A blog by Patrick Crozier

« The Tories' vicious circle | Main | You can’t turn the clock back! »

May 01, 2003

A parlour game

I’ve just thought up a new parlour game. I think I’ll call it Façades.

The rules are very simple. You have to imagine that you are dumped in Iraq c.1975. All you have to do is to survive until liberation. The person who comes up with the best strategy is the winner.

So what’s your strategy? Perhaps you want to escape. Possibly. Chances are that you would die in the desert or get shot but you never know.

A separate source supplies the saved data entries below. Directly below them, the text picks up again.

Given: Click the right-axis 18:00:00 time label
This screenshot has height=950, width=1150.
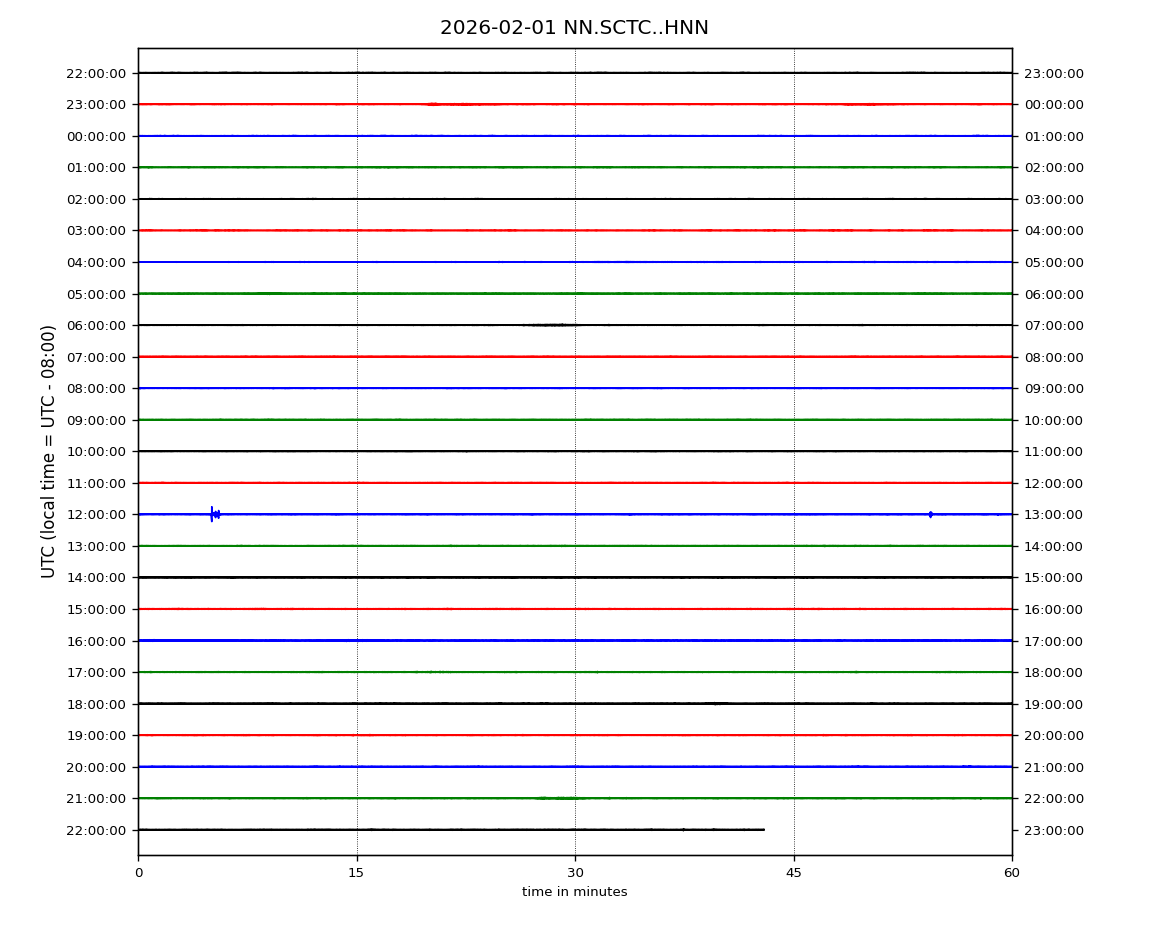Looking at the screenshot, I should (x=1053, y=672).
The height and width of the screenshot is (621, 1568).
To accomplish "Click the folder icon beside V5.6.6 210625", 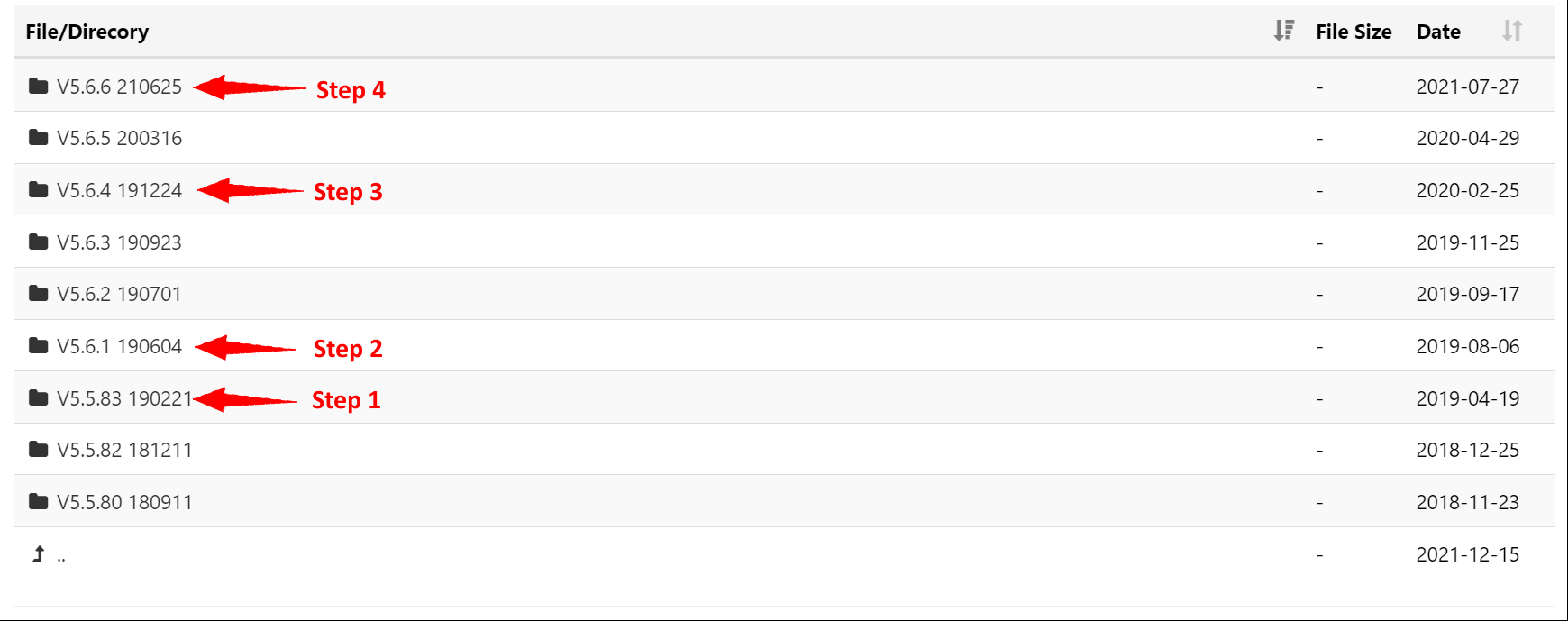I will (38, 87).
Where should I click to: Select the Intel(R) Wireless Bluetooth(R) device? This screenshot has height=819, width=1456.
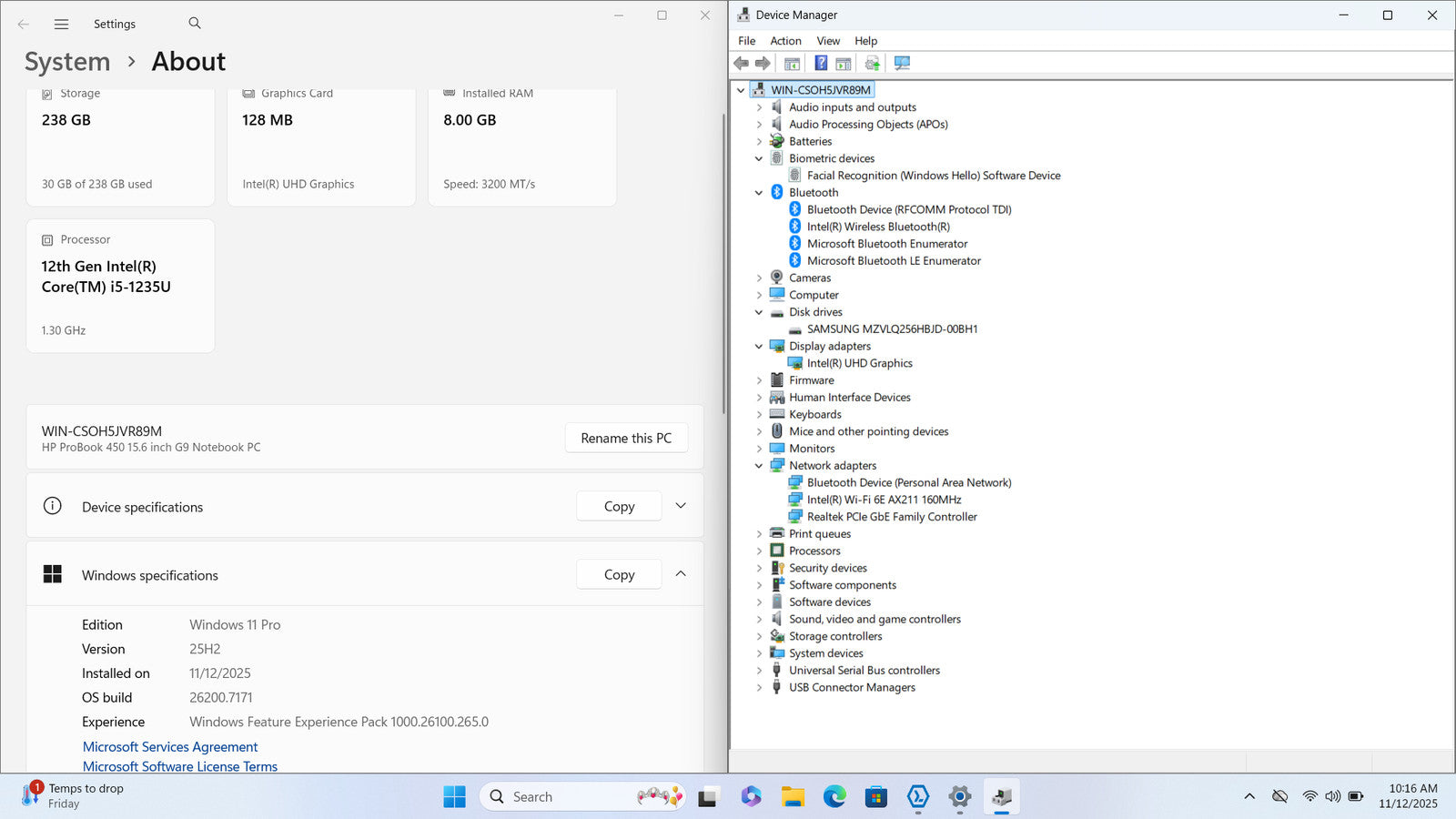click(x=877, y=227)
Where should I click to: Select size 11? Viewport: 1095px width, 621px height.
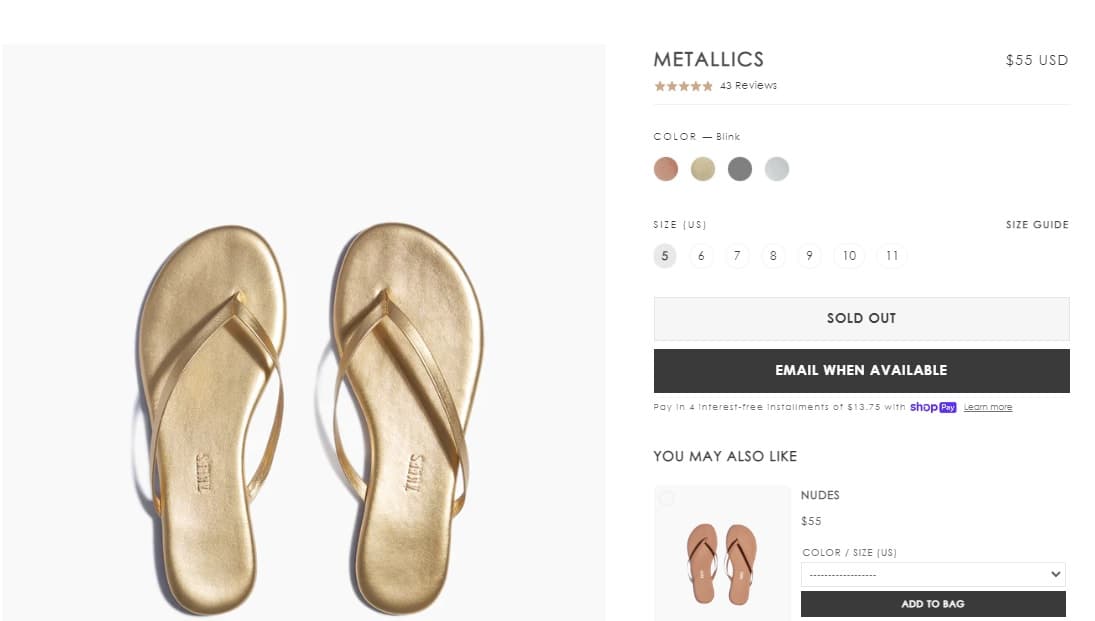(891, 256)
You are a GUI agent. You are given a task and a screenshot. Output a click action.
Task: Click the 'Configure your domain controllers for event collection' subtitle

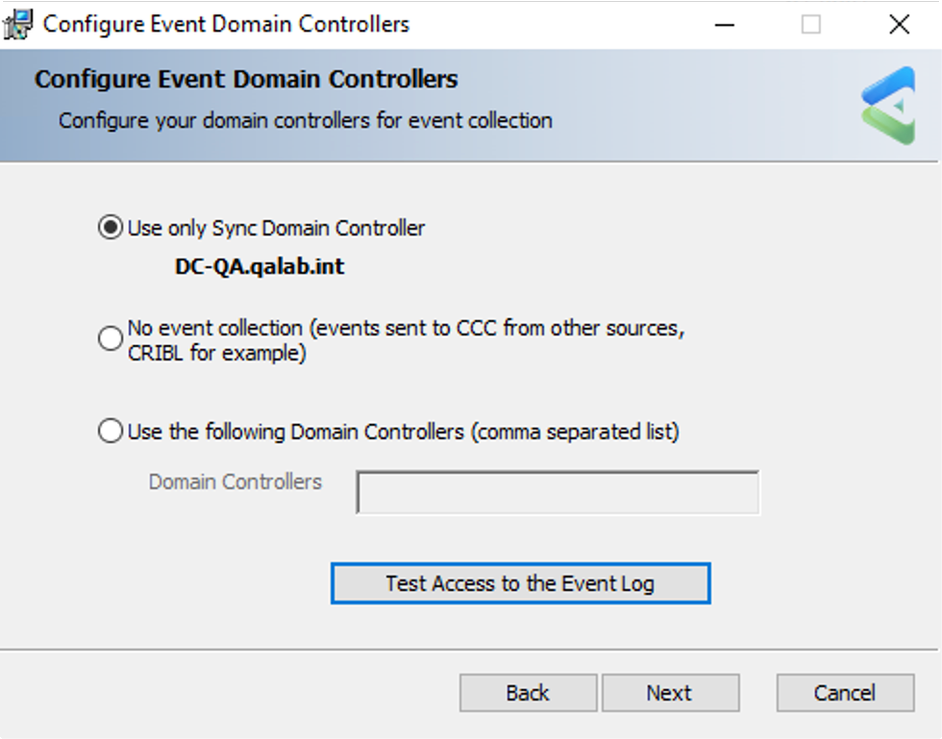coord(305,121)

Perhaps you should try to lead a blameless life. But that might attract the suspicion of the security forces. And if you’re not out there condemning your neighbour the chances are that he’ll be condemning you.

You could try becoming a doctor and although your chances of survival would be high, so would the chances of having to cut off the ears of deserters.

So, what are you going to do? What’s your vice going to be? How are you going to make yourself indispensable to a regime that will dispense of anyone? Perhaps you should join the secret police or the Ba’ath Party itself. Perhaps you should try to make yourself useful to Saddam. Perhaps the best strategy of all is to become Saddam’s token Christian Deputy Prime Minister.

I ask because Boris Johnson’s condemnation of Tariq Aziz made me angry. Tariq Aziz may indeed not be the most savoury of characters but who in Iraq was under Saddam? That’s the thing about tyrannies – they turn everyone into a criminal. Leading the virtuous life becomes impossible. I find it very hard to condemn those who did what they had to to survive. It was an achievement in itself.

Trackbacks

Comments

The Times' "Thunderer" column printed a very similar (but even more infuriating piece) piece by Anne Clywd--which we can assume is the official government line--saying among other things that Aziz could have resigned or defected on one of his many trips abroad. As if the consequences of showing dissent were rather like those of failing to be on-message for Blair: no cushy quango jobs in retirement; slogging away on a pressure group instead.

Posted by Guy Herbert on May 4, 2003

Given that Saddam apparently had imprisoned some members of Aziz's close family, I have some sympathy for the guy. If he did in fact disclose the location of Saddam at the start of the war, I tend to think that makes up for a lot, too.